Since 2000, the FTA has subsidized the 28X Airport Flyer, which runs between Oakland and Pittsburgh International via downtown and the Robinson commercial area, with about $1 million a year.
The federal funding has come through the FTA's Job Access Reverse Commute (JARC) program, which provides assistance in getting urban residents to suburban jobs. Port Authority of Allegheny County is expected to apply next month for another round of JARC funding.
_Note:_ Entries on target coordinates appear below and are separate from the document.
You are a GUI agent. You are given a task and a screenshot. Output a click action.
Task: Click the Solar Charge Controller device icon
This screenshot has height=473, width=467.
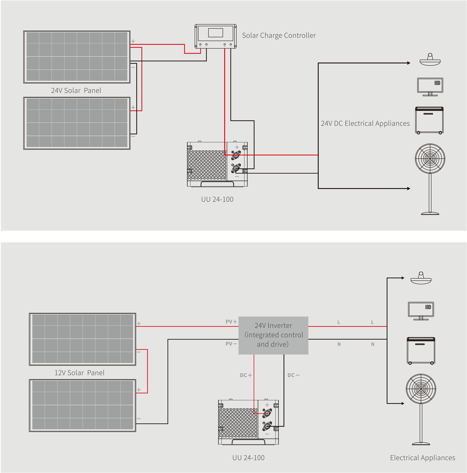pyautogui.click(x=216, y=36)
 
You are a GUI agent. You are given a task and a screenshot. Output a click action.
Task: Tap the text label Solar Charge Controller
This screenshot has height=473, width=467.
pyautogui.click(x=279, y=35)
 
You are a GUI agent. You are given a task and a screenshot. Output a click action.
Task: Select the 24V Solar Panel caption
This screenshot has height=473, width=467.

Recipients would be announced this year.
"If we got $1 million, we'd likely be able to continue serving the airport," said Port Authority spokesman Jim Ritchie.
The grant program is competitive, meaning there is no guarantee that Port Authority will receive money, said Kathy Stefani of the downtown-based Accessible Transportation & Workforce Interagency Cooperative, which oversees the region's JARC program.
"You can't just assume that because you got (money) last year, you're going to get it next year," Stefani said, noting Port Authority's funding covers about one-fifth of the 28X's operational costs.
The uncertainty of the funding forced the agency to prepare for a worst-case scenario with proposals to cut service by 35%, including the 6 miles between Robinson and the Findlay airport.
Last week, Port Authority proposed erasing a $64 million deficit for next fiscal year by cutting routes, laying off up to 500 workers and raising fares 25 cents to 50 cents on all routes that run outside downtown.
John Grim, founder of airportgrounddirectory.com, said a move to cut an airport bus route would be against industry trends.
"There seems to be a national trend going on right now to make the link between the airport and downtown stronger," Grim said, pointing to a recently completed light-rail airport project in Seattle and ongoing ones in Miami and Washington, D.C.
He identified the top four airports without public transportation as Norfolk International in Virginia, Birmingham-Shuttlesworth International in Alabama, Hawaii's Kona International and Colorado Springs Municipal. They had 1.6 million to 3.2 million passengers in the 12-month period ending in October. Pittsburgh had 8 million, according to the Bureau of Transportation Statistics.